E aí parece que a gente esquece como se anda direito, e como se come, e bebe, e fala, o que que a gente fala num primeiro encontro? Que cara que a gente faz? Com que olho que a gente olha? Será que falei asneira demais? Falei demais com certeza, o coitado do menino não conseguiu nem comentar se a comida estava boa. Além de histérica ainda deu uma de burra, não viu nenhum daqueles filmes, não conhecia nenhuma daquelas bandas e ainda confundiu o nome daquele presidente. AFE. Aí você derruba comida na roupa, esbarra no copo e é vinho pra todo lado, tropeça, que no final da noite você ta fazendo promessa pra que a sua estabanação soe apenas como um charminho desajeitado, e não nervosismo descontrolado de iniciante, com os músculos do corpo desobedecendo cada ordem que você dá a eles na tentativa de parecer um mínimo elegante.

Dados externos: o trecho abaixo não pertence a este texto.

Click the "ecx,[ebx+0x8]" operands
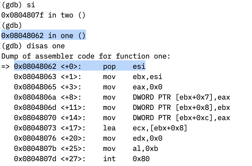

O melhor truque pra sair por cima da própria carne seca é saber rir da desgraça. Fazer piada com a própria cara é sempre a melhor saída, porquê aí você não fica só tipo a tosca nada a ver, mas assumidamente desengonçada e divertida. De qualquer modo, você vai saber se deu certo ou não na hora de despedir. Agarra na Nossa Senhora das Periquitas Flamejantes e vai!